▶ _What is required_
Check each line of the entries below for the word "agent", and copy the lines that have it.

▶ _Material provided_
···
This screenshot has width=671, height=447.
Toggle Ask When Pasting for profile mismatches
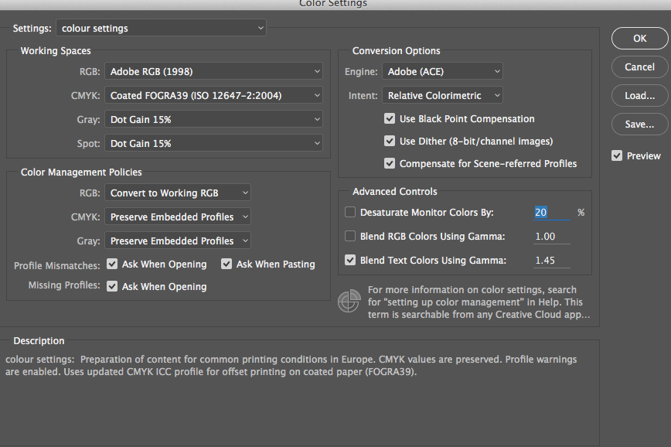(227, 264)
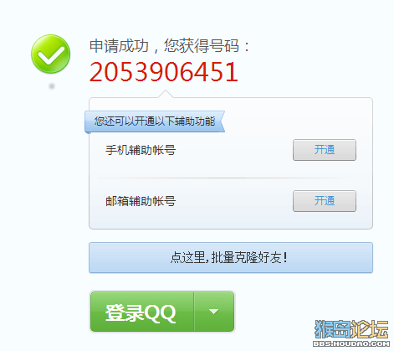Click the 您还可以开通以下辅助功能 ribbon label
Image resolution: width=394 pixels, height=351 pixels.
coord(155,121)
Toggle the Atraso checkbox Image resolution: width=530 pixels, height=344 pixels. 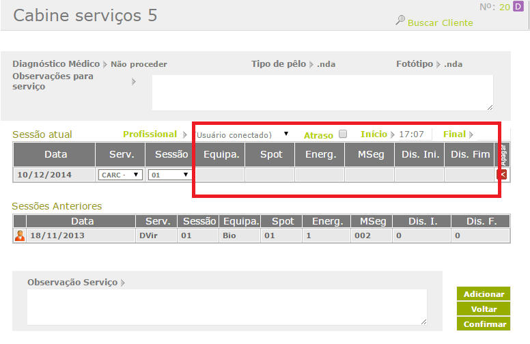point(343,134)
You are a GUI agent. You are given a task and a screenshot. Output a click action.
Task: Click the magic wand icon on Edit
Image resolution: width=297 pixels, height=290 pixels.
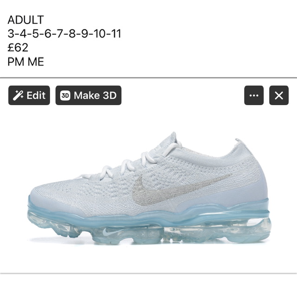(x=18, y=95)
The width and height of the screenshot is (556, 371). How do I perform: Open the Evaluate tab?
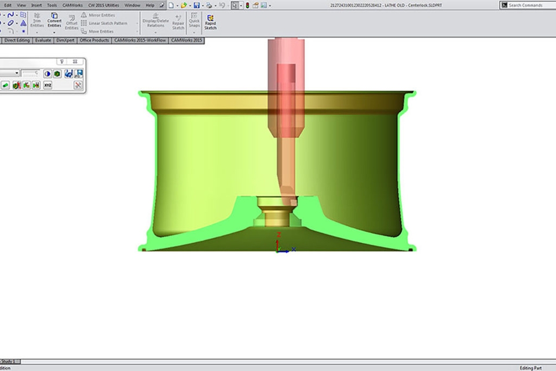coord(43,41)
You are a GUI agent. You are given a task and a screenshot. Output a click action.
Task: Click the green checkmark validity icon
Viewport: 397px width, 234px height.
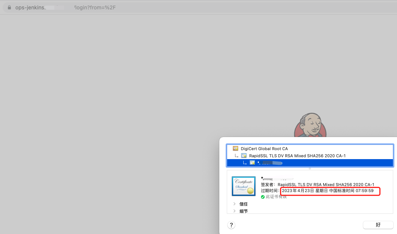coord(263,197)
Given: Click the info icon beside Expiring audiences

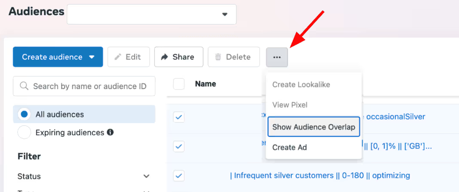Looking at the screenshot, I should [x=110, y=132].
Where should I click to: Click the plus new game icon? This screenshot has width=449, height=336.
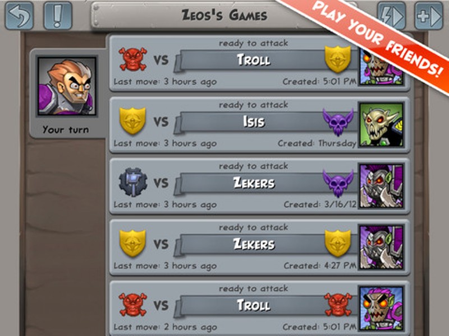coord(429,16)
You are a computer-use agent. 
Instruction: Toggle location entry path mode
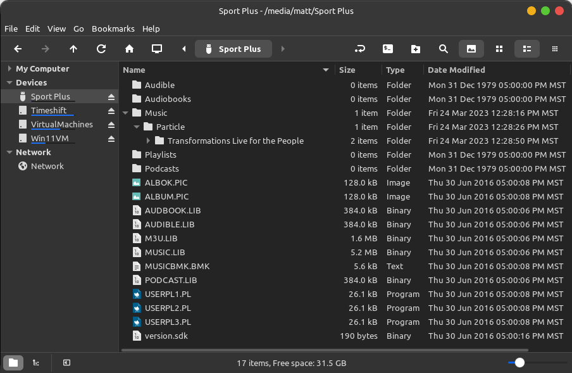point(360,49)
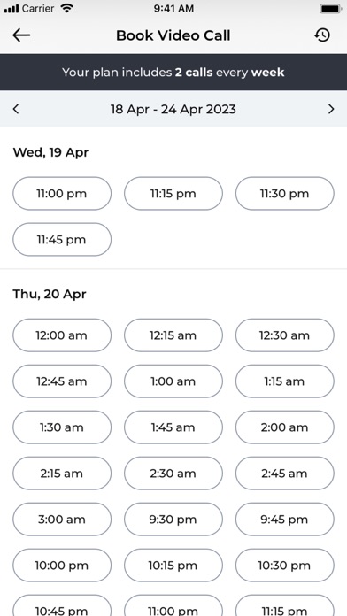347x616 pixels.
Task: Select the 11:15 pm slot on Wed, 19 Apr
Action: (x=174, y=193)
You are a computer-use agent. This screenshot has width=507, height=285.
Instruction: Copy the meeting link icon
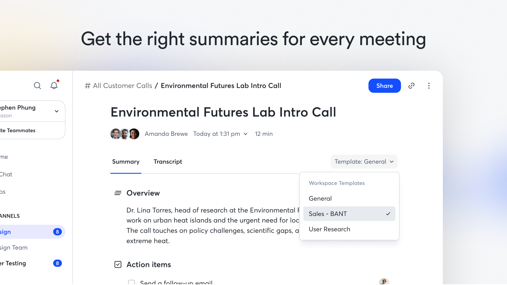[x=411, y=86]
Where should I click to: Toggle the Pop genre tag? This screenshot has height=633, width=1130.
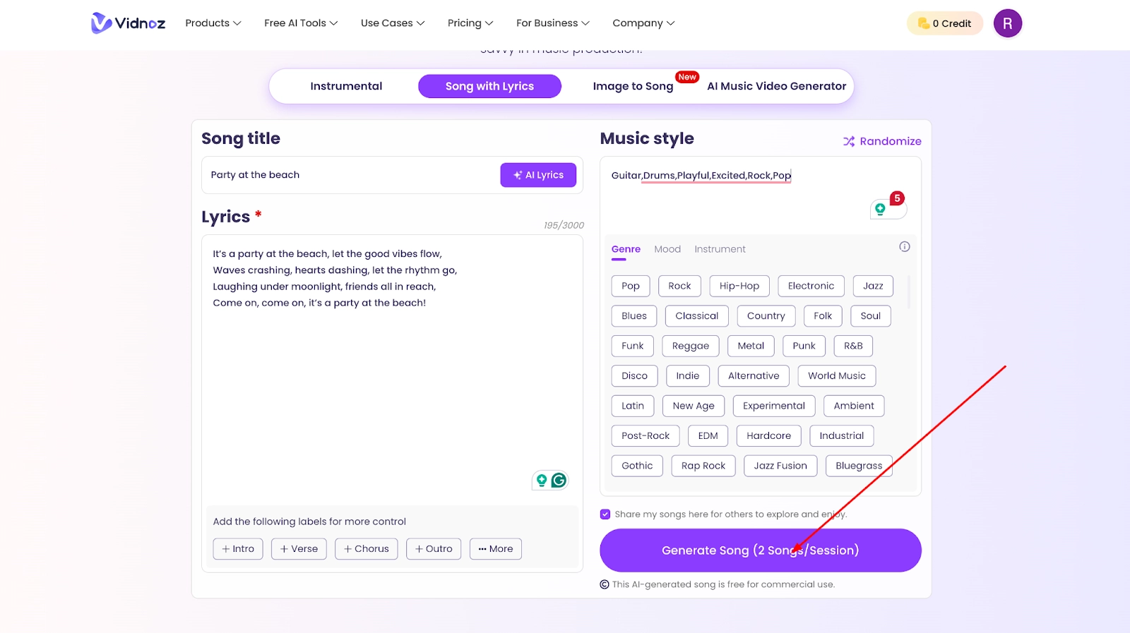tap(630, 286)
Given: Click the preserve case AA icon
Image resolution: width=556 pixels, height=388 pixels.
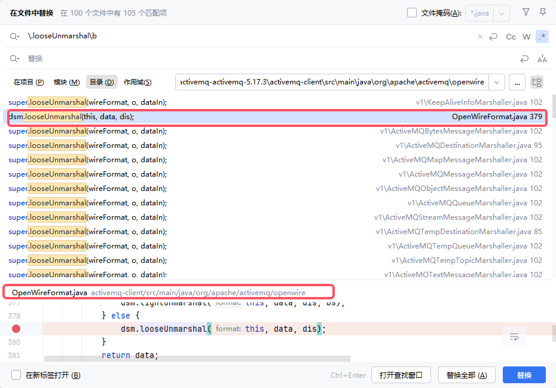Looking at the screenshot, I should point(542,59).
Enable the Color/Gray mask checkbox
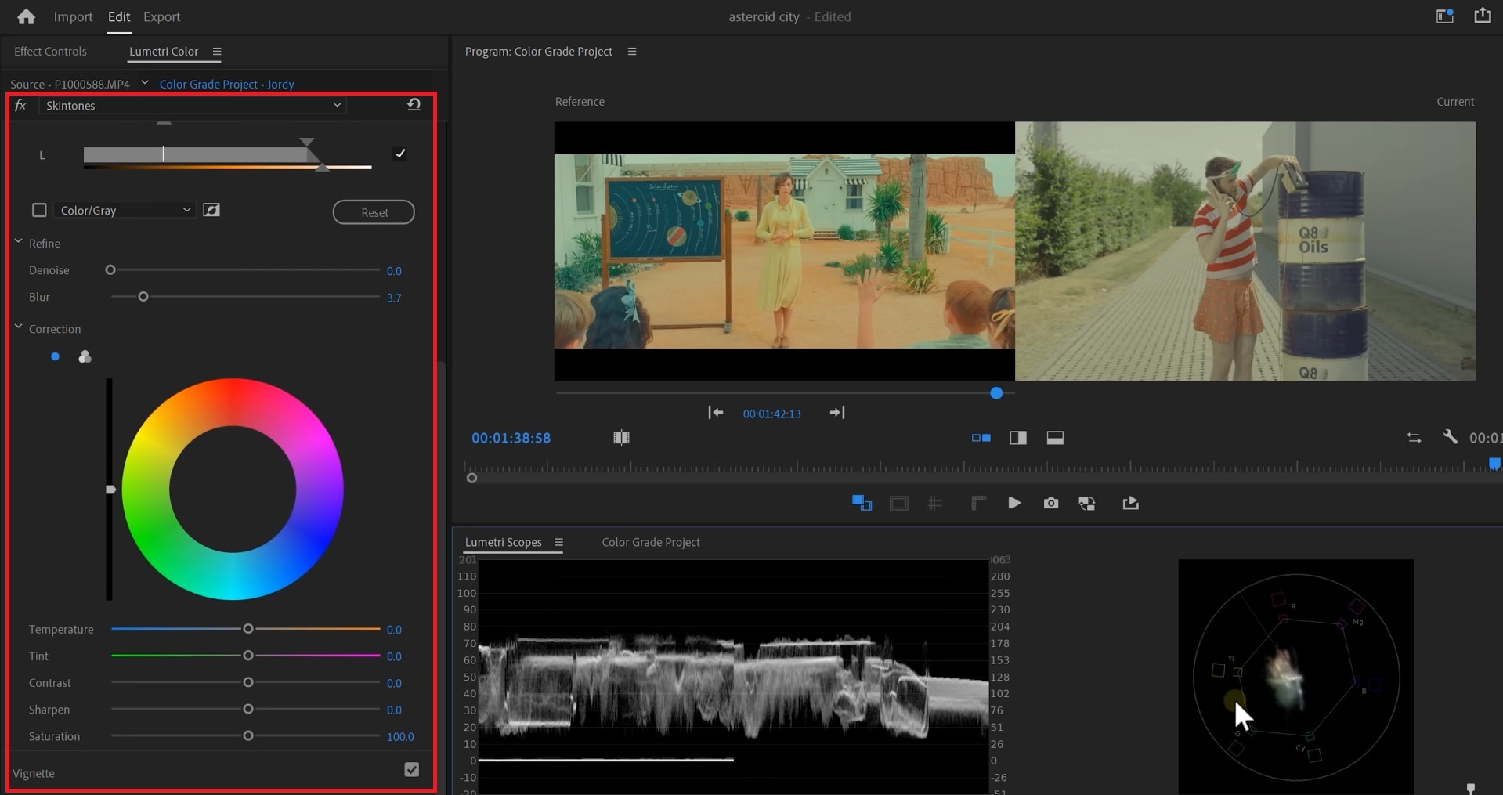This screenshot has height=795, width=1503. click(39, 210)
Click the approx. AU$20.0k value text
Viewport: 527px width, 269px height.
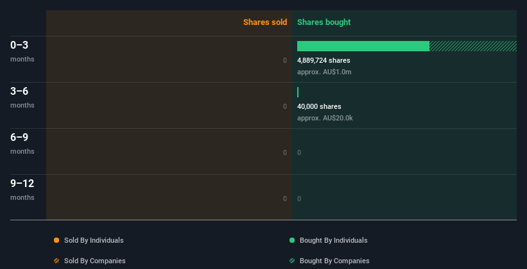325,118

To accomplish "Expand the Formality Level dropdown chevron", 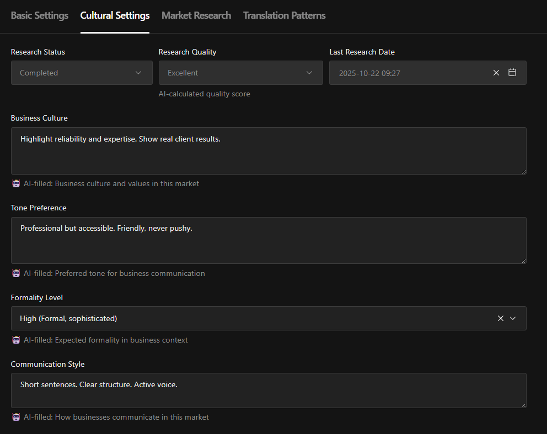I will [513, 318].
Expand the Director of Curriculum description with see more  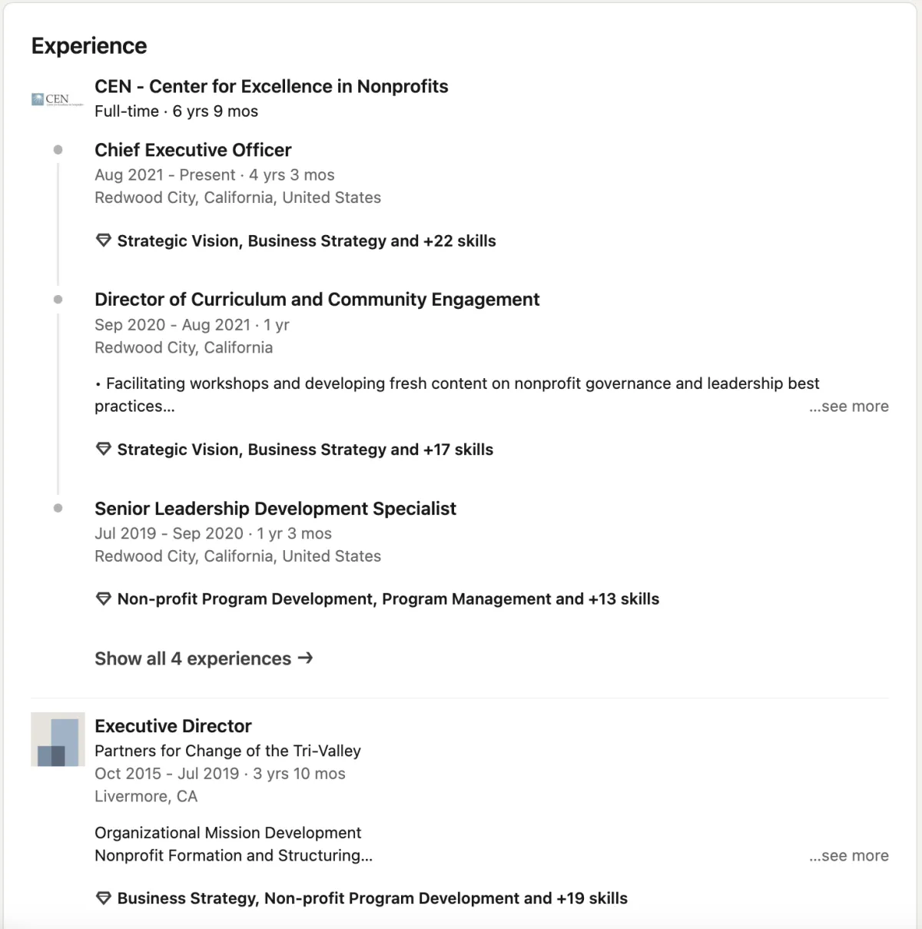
···
▶ _Answer to the problem_
You are a GUI agent. You are given a task and a screenshot. Output a click action.
You are a GUI agent. You are given a task and a screenshot. Output a click action.
You are a computer-use agent. 
You are a computer-use agent. This screenshot has width=507, height=285.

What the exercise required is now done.